Stored records:
<<<<
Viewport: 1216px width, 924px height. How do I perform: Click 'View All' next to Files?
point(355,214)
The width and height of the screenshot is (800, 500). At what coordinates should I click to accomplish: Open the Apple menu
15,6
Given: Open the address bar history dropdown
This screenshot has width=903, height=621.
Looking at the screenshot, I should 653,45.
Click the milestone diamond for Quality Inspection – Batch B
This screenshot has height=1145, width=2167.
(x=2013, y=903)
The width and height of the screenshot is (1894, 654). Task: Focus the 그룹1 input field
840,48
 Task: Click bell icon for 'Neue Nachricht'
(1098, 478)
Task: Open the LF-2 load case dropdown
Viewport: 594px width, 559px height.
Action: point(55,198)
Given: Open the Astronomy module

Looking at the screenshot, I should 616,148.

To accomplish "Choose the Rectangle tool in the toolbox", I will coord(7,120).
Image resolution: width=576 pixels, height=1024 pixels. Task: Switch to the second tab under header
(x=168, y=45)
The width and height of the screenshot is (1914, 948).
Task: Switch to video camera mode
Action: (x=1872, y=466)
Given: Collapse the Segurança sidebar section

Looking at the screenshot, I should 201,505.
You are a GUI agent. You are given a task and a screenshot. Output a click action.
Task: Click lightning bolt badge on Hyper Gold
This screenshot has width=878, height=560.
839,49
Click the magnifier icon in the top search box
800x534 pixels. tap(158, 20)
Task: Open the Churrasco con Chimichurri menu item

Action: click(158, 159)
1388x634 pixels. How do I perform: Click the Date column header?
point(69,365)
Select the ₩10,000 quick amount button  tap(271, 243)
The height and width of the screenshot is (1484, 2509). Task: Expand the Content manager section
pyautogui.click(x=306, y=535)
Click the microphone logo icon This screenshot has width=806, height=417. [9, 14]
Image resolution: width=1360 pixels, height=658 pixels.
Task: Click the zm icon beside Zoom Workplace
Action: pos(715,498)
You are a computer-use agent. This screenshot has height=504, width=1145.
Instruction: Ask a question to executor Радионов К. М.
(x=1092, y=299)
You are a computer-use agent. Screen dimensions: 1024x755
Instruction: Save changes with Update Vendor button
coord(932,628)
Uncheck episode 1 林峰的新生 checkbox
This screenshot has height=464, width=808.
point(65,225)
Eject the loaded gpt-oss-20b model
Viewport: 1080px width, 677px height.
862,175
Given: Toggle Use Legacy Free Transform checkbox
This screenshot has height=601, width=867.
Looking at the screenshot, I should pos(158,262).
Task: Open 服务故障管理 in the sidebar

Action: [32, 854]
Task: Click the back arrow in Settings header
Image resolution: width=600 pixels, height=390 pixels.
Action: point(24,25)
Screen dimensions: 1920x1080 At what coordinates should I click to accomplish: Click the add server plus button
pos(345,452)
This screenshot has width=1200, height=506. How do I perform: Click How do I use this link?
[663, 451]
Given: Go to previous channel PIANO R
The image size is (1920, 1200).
>>>>
Directions for this task
Above are the records; from them, give again exactly the lines from the one containing "Image resolution: width=576" through the one containing "Select the ₩10,000", both included.

Written response
Image resolution: width=576 pixels, height=1024 pixels. Task: Switch to the second tab under header
(x=168, y=45)
The width and height of the screenshot is (1914, 948).
Task: Switch to video camera mode
Action: (x=1872, y=466)
Given: Collapse the Segurança sidebar section

Looking at the screenshot, I should 201,505.
You are a GUI agent. You are given a task and a screenshot. Output a click action.
Task: Click lightning bolt badge on Hyper Gold
This screenshot has width=878, height=560.
839,49
Click the magnifier icon in the top search box
800x534 pixels. tap(158, 20)
Task: Open the Churrasco con Chimichurri menu item

Action: click(158, 159)
1388x634 pixels. How do I perform: Click the Date column header?
point(69,365)
Select the ₩10,000 quick amount button  tap(271, 243)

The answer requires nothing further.